Stored items
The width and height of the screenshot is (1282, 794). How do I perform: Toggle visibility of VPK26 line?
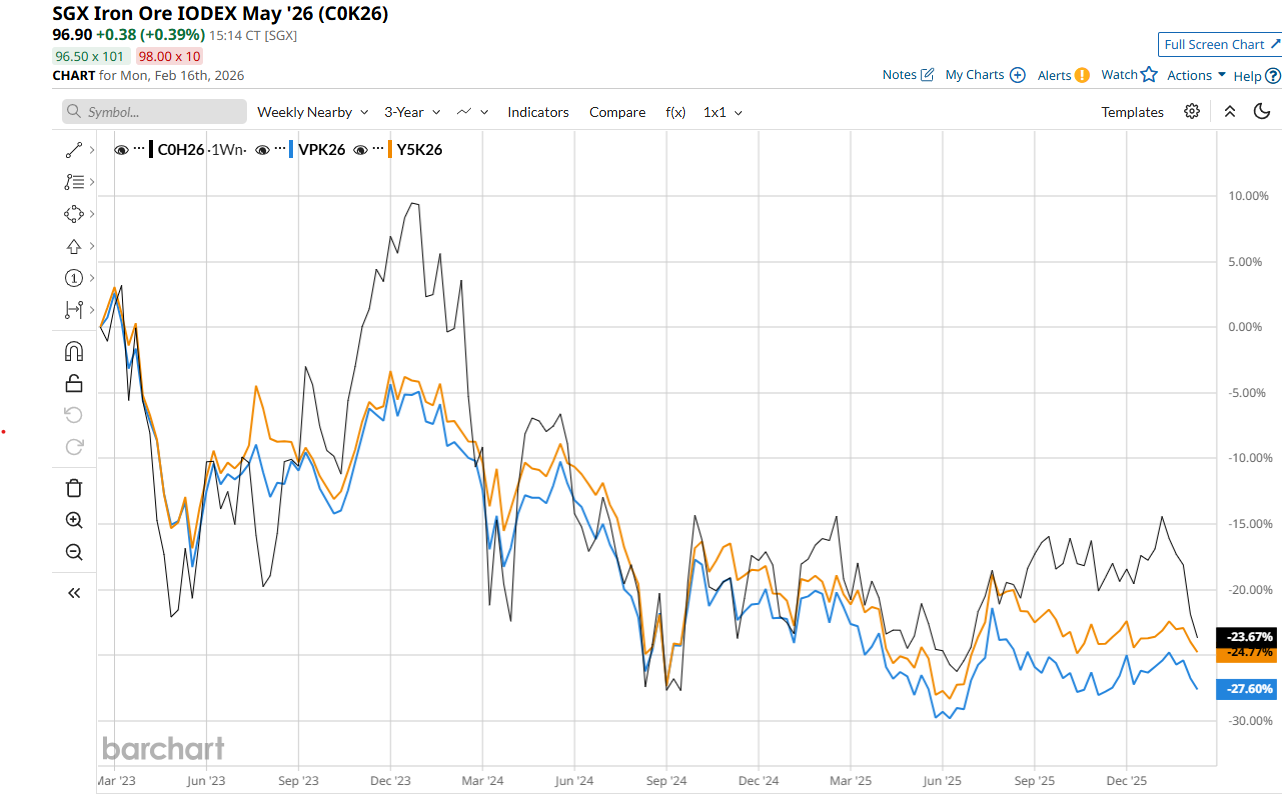tap(263, 150)
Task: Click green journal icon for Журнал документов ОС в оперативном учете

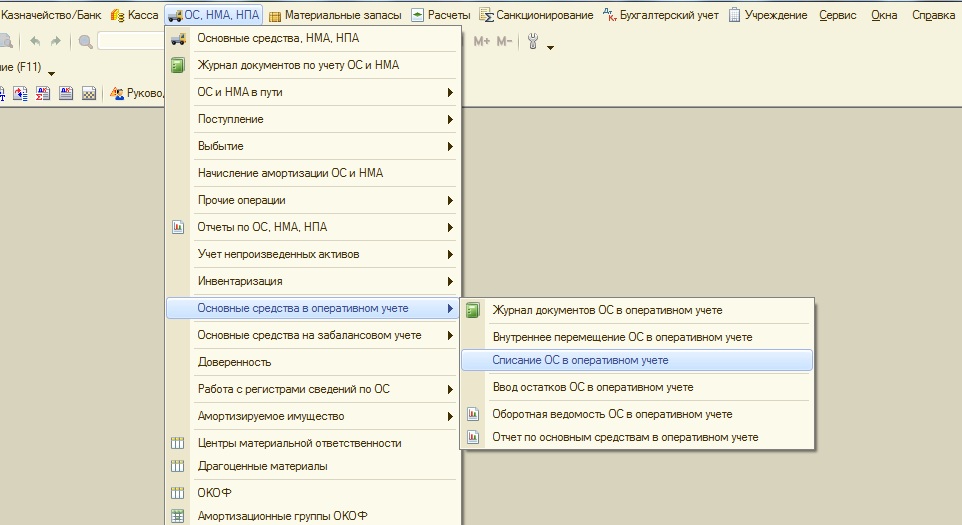Action: click(x=473, y=310)

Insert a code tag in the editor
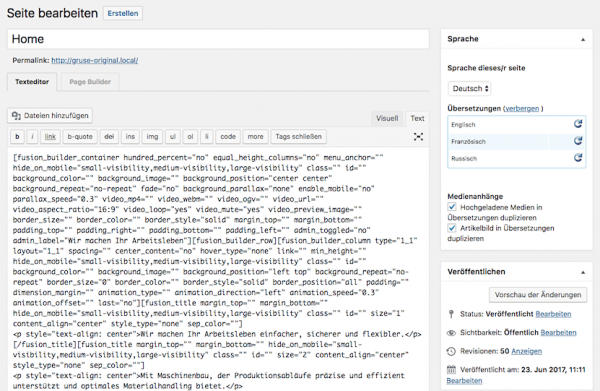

*TASK REQUIREMENTS*. Without the pictures, copy out all the records above exactly.

*RESULT OF THE EXERCISE*.
The width and height of the screenshot is (1282, 794). How do I perform: Toggle visibility of VPK26 line?
tap(263, 150)
Task: Click green journal icon for Журнал документов ОС в оперативном учете

Action: click(x=473, y=310)

Insert a code tag in the editor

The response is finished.